Пекарь расхохотался, хлопнул дядю Кмоля по спине и сказал:
– Наоборот, крепче будет дом!
После танцев гости пожелали послушать Йока.
– Давай ярар,– попросил Рычып у Кмоля.
Дядя Кмоль смущенно развел руками.
– Что? Бубна нет? – удивился старик.– Куда же ты его девал? Проткнул небось и выкинул? Нехорошо сделал. Хоть ты и переселился в деревянный дом, но чукчей остался. Ринтын, сбегай в ярангу Пээп – она ближе живет – и принеси ярар.
Ринтын принес ярар и подал его Йоку.
Дядя Кмоль шепотом спросил Василия Львовича:
– Удобно ли будет? Ярар-то шаманский. Может, другой принести?
– Ничего,– успокоил хозяина Василий Львович.– Смотри, шаманка ваша уже учится метеорологии.
Гуковский, с трудом подбирая чукотские слова, излагал старой Пээп основы научного природоведения.
– Воздух давит? – хихикала старуха.– Как толстое меховое одеяло? Здорово!
Йок попробовал ярар, нащупал руками на столе стакан и вылил из него содержимое на натянутую кожу, чтобы она лучше звенела.
– Что ты сделал? – сокрушенно сказал Кукы.– Чистый спирт на ярар вылил.
– Пусть,– сказал Йок,– песня будет звонче.
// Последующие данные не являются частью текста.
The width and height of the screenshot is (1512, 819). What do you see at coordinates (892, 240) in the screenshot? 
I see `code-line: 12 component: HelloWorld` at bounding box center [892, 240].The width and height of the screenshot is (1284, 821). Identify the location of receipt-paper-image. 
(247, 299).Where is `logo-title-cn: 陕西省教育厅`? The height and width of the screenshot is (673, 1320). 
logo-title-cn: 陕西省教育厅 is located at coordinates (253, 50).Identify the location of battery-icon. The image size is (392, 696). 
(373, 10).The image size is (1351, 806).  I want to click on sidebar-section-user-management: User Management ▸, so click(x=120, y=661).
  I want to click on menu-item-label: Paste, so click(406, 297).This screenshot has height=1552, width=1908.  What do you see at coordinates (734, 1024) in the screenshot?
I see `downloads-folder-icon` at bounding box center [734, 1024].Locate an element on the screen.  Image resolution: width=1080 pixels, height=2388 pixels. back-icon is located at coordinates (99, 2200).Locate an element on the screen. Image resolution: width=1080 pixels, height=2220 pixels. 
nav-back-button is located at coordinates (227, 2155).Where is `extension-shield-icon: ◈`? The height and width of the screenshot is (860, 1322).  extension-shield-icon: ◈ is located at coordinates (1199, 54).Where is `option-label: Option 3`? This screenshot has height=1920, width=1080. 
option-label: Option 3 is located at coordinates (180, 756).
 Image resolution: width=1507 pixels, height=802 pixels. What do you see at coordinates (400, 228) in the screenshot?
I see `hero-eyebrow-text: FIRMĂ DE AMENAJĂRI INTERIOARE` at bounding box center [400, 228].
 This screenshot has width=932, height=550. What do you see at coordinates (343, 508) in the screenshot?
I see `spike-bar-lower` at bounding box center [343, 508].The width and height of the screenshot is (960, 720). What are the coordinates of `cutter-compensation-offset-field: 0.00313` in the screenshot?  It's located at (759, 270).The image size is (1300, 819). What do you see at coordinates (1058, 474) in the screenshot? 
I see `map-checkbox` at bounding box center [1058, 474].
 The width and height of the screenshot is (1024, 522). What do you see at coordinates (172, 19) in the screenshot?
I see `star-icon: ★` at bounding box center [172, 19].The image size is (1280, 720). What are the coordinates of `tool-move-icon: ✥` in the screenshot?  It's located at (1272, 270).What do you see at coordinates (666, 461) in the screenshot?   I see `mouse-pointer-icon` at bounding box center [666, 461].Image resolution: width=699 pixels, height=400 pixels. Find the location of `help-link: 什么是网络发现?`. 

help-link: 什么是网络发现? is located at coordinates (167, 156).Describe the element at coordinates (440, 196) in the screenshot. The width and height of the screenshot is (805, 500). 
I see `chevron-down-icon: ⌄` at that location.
Йок некоторое время напевал вполголоса, подбирая слова. По напряженному его лицу, как тени, пробегали судороги. Никто никогда не слышал того, что сейчас пел слепой Йок. Песня рождалась на глазах у всех в новом доме охотника Кмоля. В ней было непривычно много слов.
Певец рисовал картину недалекого будущего, когда в Улаке каждый будет иметь просторный деревянный дом, в котором легче петь, чем в душном пологе.
Яркие, освещенные окна будут рассеивать мрак холодной зимней ночи. Пусть Йок слеп, пел певец, но множество окон, смотрящих на мир, будут его глазами…
Гости разошлись далеко за полночь. Каждый перед уходом желал хозяевам спокойно провести ночь на новом месте, а старый Рычып, не удержавшись от шутки, посоветовал:
– Ты, Кмоль, все же привяжись веревочкой к подставке. Свалишься.
Когда гости ушли, Ринтын вышел на улицу. Ярко светились окна нового жилища дяди Кмоля. Среди темных яранг дом дяди Кмоля выделялся ярким пятном.
52Первая ночь в новом доме прошла благополучно, если не считать того, что среди ночи Рытлина обнаружила исчезновение маленького Етылъына. Оказалось, что, сонный, он свалился на пол, заполз под кровать и там снова уснул. Пошлепав его по заду, тетя Рытлина положила его между собой и дядей Кмолем.
Ринтыну снилось, что он спит на улице, прямо на снегу. Проснувшись, он сначала не мог разобраться, где находится. Вокруг был синеватый утренний полумрак. Лишь когда ему на глаза попался оконный переплет, Ринтын вспомнил все, что произошло.
Скрипнув дверью, в комнату вошел дядя Кмоль. Как всегда, он встал раньше всех и уже растопил печку.
Ринтын удивился, что дядя не разбудил тетю Рытлину. Обычно в пологе жирник разжигала тетя, и это занятие искони считалось женским делом.
Ринтын встал, умылся и помог дяде собрать на стол чайные чашки.
– Тетю будем будить? – шепотом спросил он.
– Не надо. Пусть поспит,– тихо ответил дядя Кмоль.– Она вчера сильно устала.
Ринтын удивленно посмотрел на дядю.
Поймав его взгляд, дядя Кмоль наставительно сказал:
– Женщину надо уважать.
Переселение в новый дом резко изменило уклад жизни в семье дяди Кмоля. Это объяснялось не только строгим соблюдением принципа, по которому в семье уважали женщину, но и тем, что тетя Рытлина просто не имела представления о том, как вести хозяйство в новых, непривычных условиях. В вопросах устройства быта в новом доме первый голос принадлежал Ринтыну, как единственному члену семьи, чаще других бывавшему в домах русских. Он помогал тете Рытлине застилать кровать, тщетно стараясь соорудить из плоских, набитых свалявшимся оленьим волосом подушек такую же пышную горку, какую он видел в доме пекаря.